4. Sleepy Joe tried to co-opt “Buy American,” but he’s faking it. We will double down on revitalizing American industry, with tariffs as necessary and emplace tough rules relocating critical industries (medicine, masks, electronics) to the US of A. No more relying on the Red Chinese to decide if your kids can have penicillin.
5. The greedy tech titans are too powerful, so we’ll regulate them to ensure the internet remains free to all and that no one can be silenced.
6. We will have a massive infrastructure re-build where the money goes not to bike lanes, railroads to nowhere, and other nonsense, but to actual freeways and airports and high-speed internet that will make our lives better.
7. We will finish building the wall and keep deporting illegals – we need our jobs to be for our people and to keep drugs and crime out.
8. We’ll need money for this, so we’ll tax those with over $10 million in earnings. Most of the super-rich are now Democrats, so too bad.
9. Crime, particularly in Democrat cities is out of control. We’ll crack down on violent criminals. Law and order!
10. Fund the police! We back the blue. Law and order is non-negotiable.
11. People fear cancellation – so we’ll outlaw it. There will be no more firing someone over his political views. California and other states have such laws, but we can expand them to ensure that families don’t have to worry that some misconstrued word will let a bunch of bad-haired and dumb-tatted little SJW brats ruin them.
12. Also, we will make it a federal crime to block an interstate, and harshly prosecute those who riot, loot, and destroy.
13. We will support law enforcement by making it a federal hate crime to attack police officers for being cops.
14. We will enforce federal hate crime laws against anyone of any race who attacks anyone of any race equally, and within the federal government people will be treated with absolute colorblindness. We won’t tolerate discrimination against anyone on account of their race!
15. We will also make it a federal crime to prosecute someone for defending himself and his family from a mob. Yeah, there may be some federalism challenges in court. So what?
16. We will protect the future of young people by rethinking higher education, which is too expensive, too pointless, and too unresponsive to the needs of American families, largely by draining the current cesspool and reimagining it. There are plenty of ideas here, including taxing endowments, outlawing political persecution and kangaroo courts that harass our kids, and making student loans dischargeable in bankruptcy (the schools can guarantee them!).

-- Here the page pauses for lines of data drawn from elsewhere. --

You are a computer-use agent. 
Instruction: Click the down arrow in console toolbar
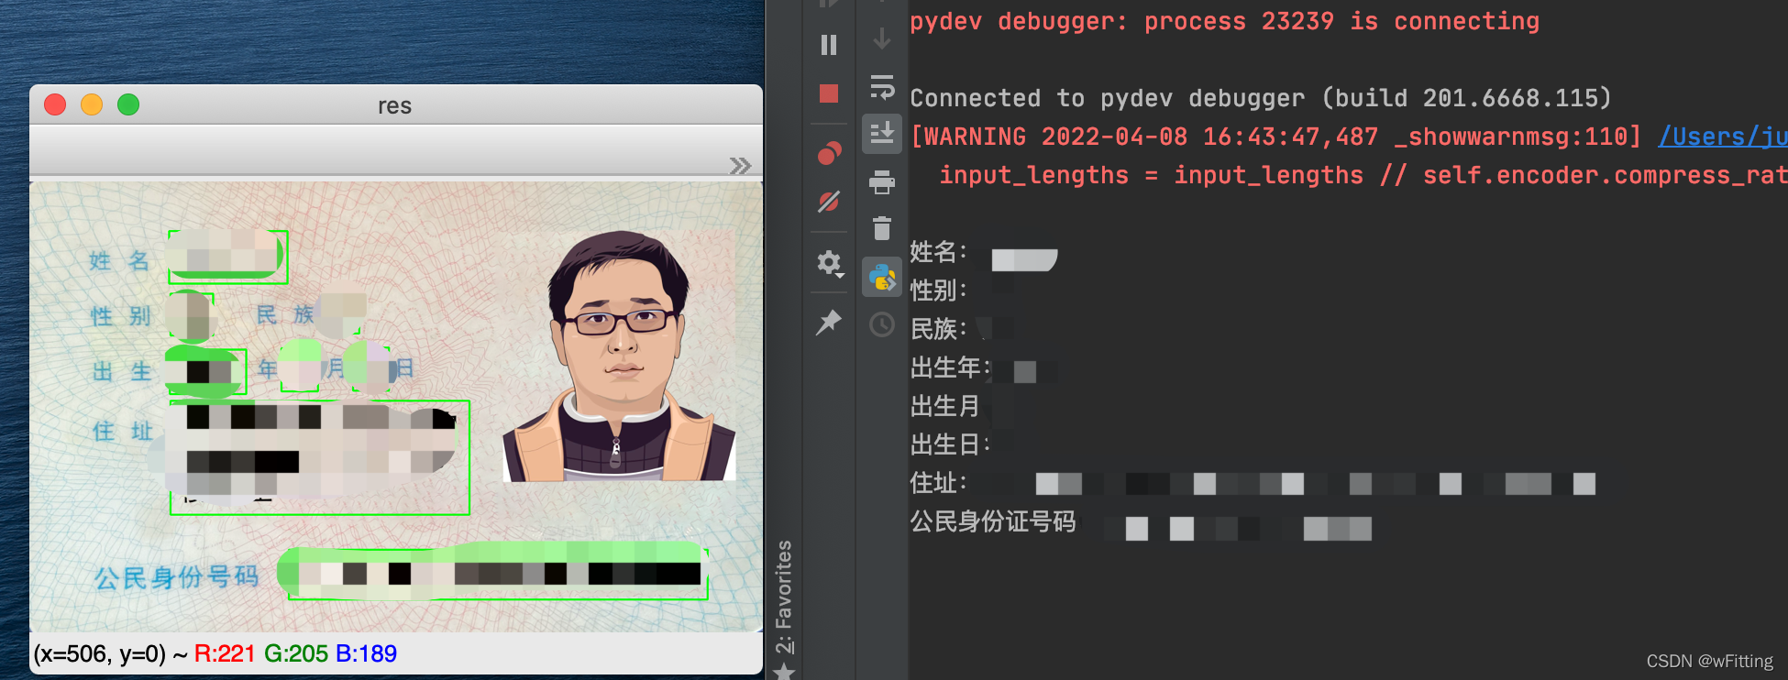[x=882, y=38]
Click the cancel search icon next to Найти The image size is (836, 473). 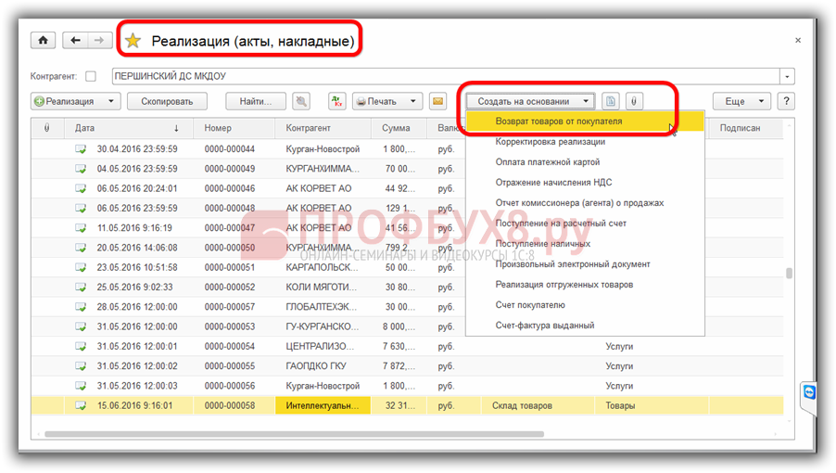(300, 101)
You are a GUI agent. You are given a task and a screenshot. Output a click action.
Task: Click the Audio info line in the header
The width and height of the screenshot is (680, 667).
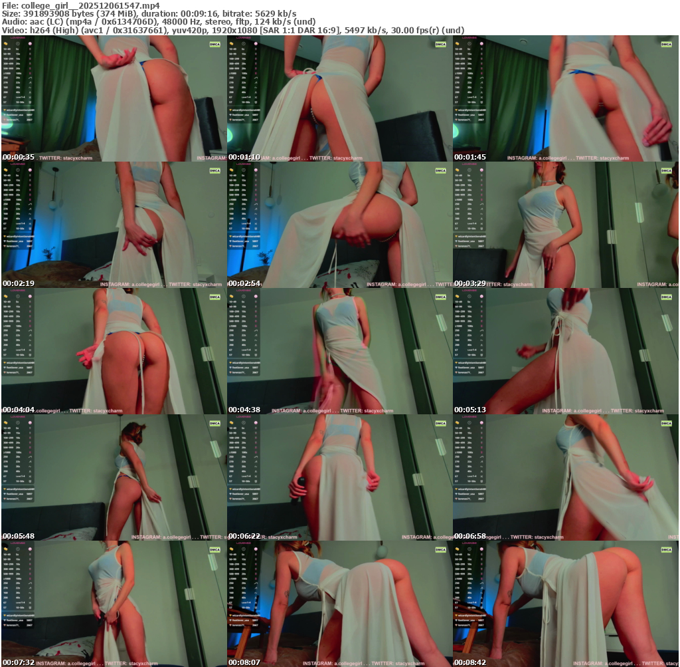(158, 22)
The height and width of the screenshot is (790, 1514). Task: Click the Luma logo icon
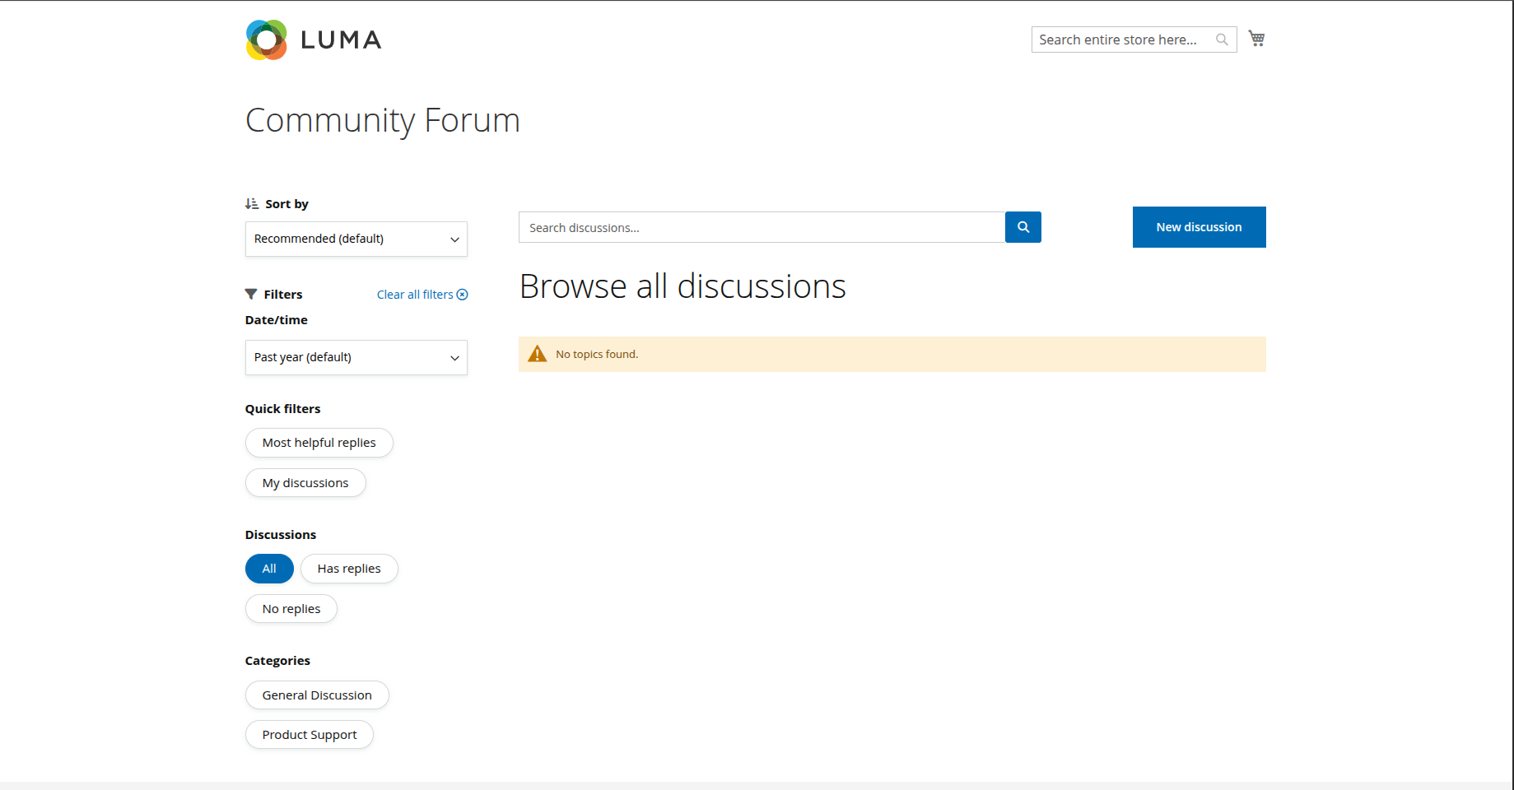click(x=266, y=40)
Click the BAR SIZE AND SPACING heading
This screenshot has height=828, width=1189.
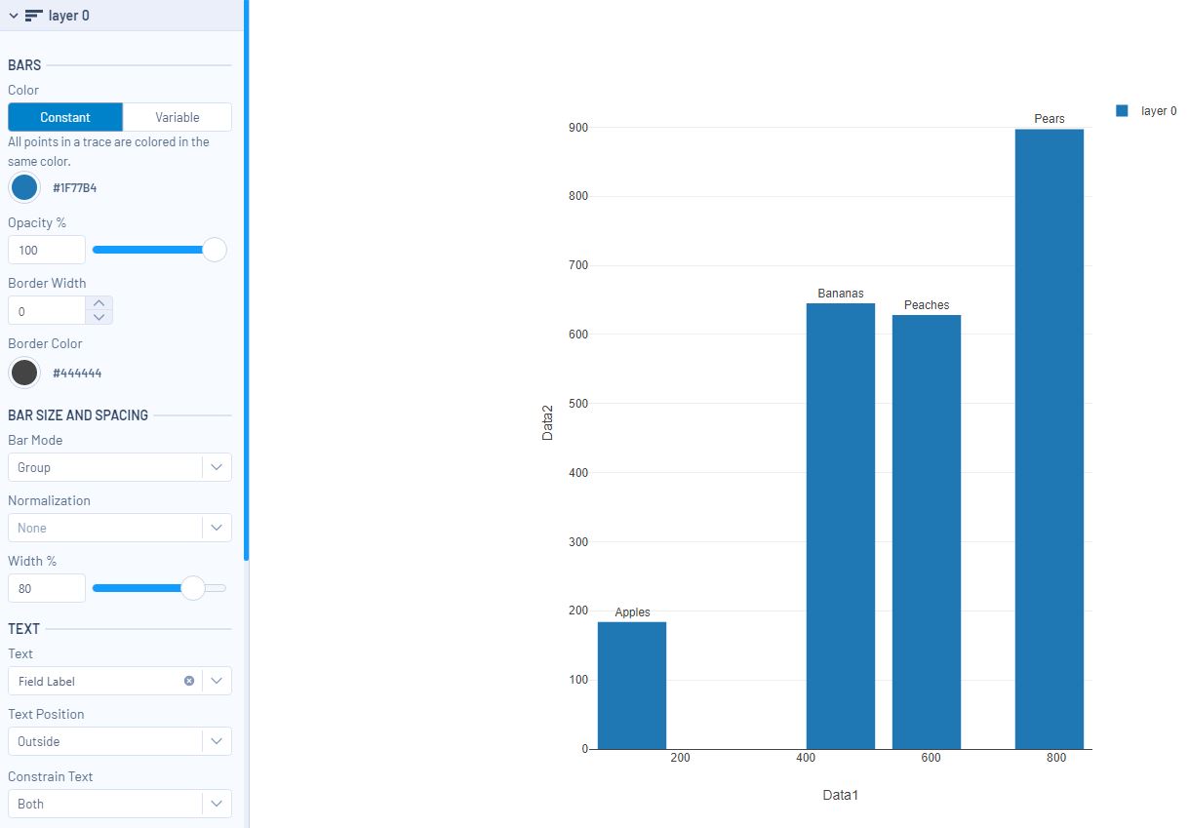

17. We will aggressively prosecute and jail rioters and deny federal funds to cities and states whose Democrat dictators won’t.
18. We will reform the CDC bureaucracy to ensure that it focuses on epidemics and not politics and so that next time it’s ready to protect us.
19. We will reform the immigration systems to focus on merit and on the potential to contribute to our country so that the best and brightest can come to America and become Americans.
20. We will end the Middle East wars and have our troops out of Afghanistan and Iraq by the end of 2021. If those countries can’t fight their own battles after 20 years, then we cannot help them anymore. Also, we’ll pull our troops out of Europe if the Euroweenies don’t open their wallets and pay their fair shares.
21. Finally, we will continue to protect your rights and freedoms with judges who follow the Constitution and are not affected by whatever hallucinogen they put in the Hawaiian drinking water.
There, an affirmative, positive vision for a second term…backed up with the supporting effort of ruthlessly gutting Hoover Biden’s Daddy and whatever hack he picks as Real President. Time to aspire to victory!